Haces dos meses, mientras tomaba la última copa en El Capri, recibí un wasap de Nietzsche. Estaba sin saber de él desde que publicó El crepúsculo de los ídolos. Me preguntó por Diana, mi perrita de cuatro años. Le dije que se encontraba bien. Bien, a pesar de sus dos hernias discales y sus problemas estomacales. Le puse al día sobre la Covid-19 y le conté que Dios, en contra de sus pronósticos, seguía vivito y coleando en pleno siglo XXI. Le dije que las religiones habían resistido los azotes de la ciencia. Y le conté que el vitalismo tampoco había servido para explicar la lógica social de nuestros días. Sorprendido por mis afirmaciones, quedamos en casa de Peter. Tras un rato de tertulia, salimos por las callejuelas de mi pueblo. Antes, fuimos a Mercadona y compramos un paquete de mascarillas.
De paseo, Nietzsche me preguntaba por la organización social del sistema educativo en un contexto de riesgo sanitario. Le dije que, en las aulas, se respetaba la distancia de seguridad. Y le conté que a los alumnos se les tomaba la temperatura a primera hora de la mañana. Aún así, la gente tiene miedo. Miedo al contagio. Y miedo, faltaría más, a la severidad de la enfermedad en el seno de sus cuerpos. Ese miedo, me dijo Friedrich, no es bueno para el espíritu. Y no es bueno porque nos encierra, todavía más, en la cultura del rebaño. Un rebaño de ovejas miedicas resulta tóxico para el progreso. Más allá de las amenazas físicas del cuerpo. Más allá del temor a enfermar, existe el efecto colateral de la sospecha social. Y esa sospecha, me comentaba Friedrich, destruye al politikon, al animal social, que diría el filósofo de Estagira. Desde que comenzó la pandemia, le conté a Nietzsche, se han puesto en valor las lecciones de su ética. Y hoy, más que nunca, el bien y el mal están relacionados con el contacto social y la protección de nuestro cuerpo.

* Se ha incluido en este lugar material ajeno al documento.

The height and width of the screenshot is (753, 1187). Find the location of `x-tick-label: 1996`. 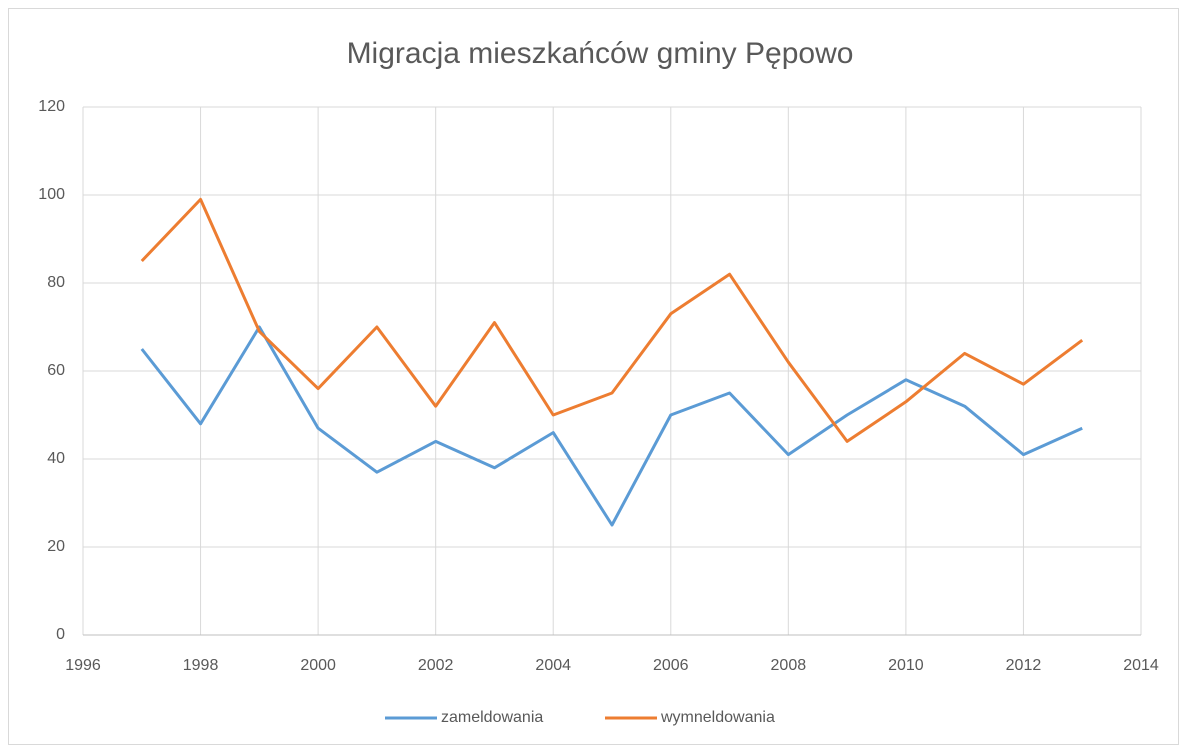

x-tick-label: 1996 is located at coordinates (83, 666).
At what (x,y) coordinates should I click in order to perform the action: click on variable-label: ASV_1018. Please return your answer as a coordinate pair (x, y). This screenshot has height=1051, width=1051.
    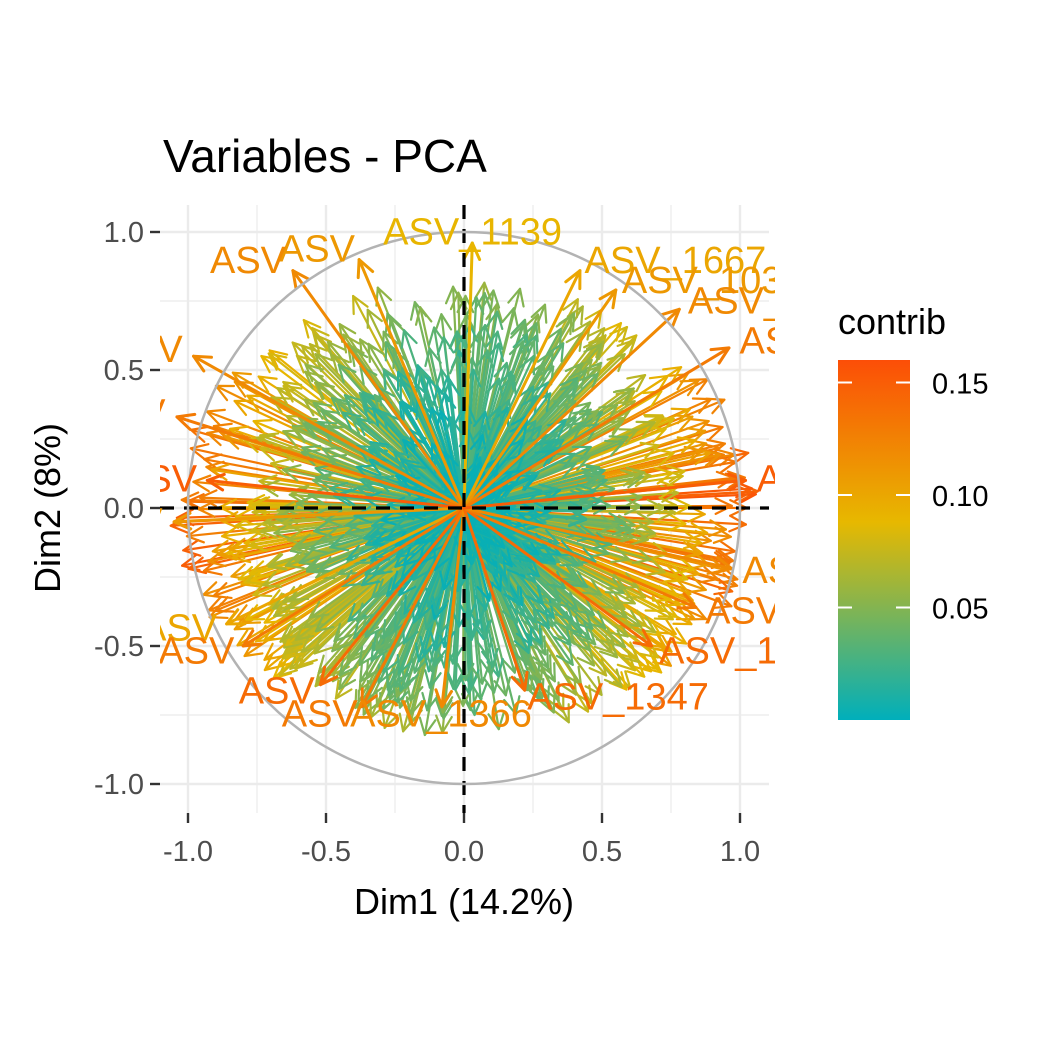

Después de seis meses de pandemia, los abrazos y besos del ayer se han convertido en las amenazas del ahora. Unas amenazas que nos sitúan a un metro y medio de distancia a los unos de los otros. Esta lejanía social se aprecia en el paisaje urbano. Y se aprecia, le decía a Nietzsche, porque – tras medio año de Covid – somos capaces de diferenciar imágenes del antes y después de la pandemia. Del antes, vemos lienzos con avenidas nutridas de peatones, centros comerciales abarrotados de consumidores y rostros desnudos. De rostros con labios, dientes y expresiones que transmiten amor, penas y alegrías. Del después, visionamos gente guardando distancia en las cajas de los supermercados. Vemos geles hidroalcohólicos por todos los rincones. Y vemos playas, cines, teatros y recintos musicales con aforos limitados. Observamos una España sin fiestas patronales y sin reuniones a lo grande. Vemos una España apagada. Una España con rostros tapados por la tela de las mascarillas.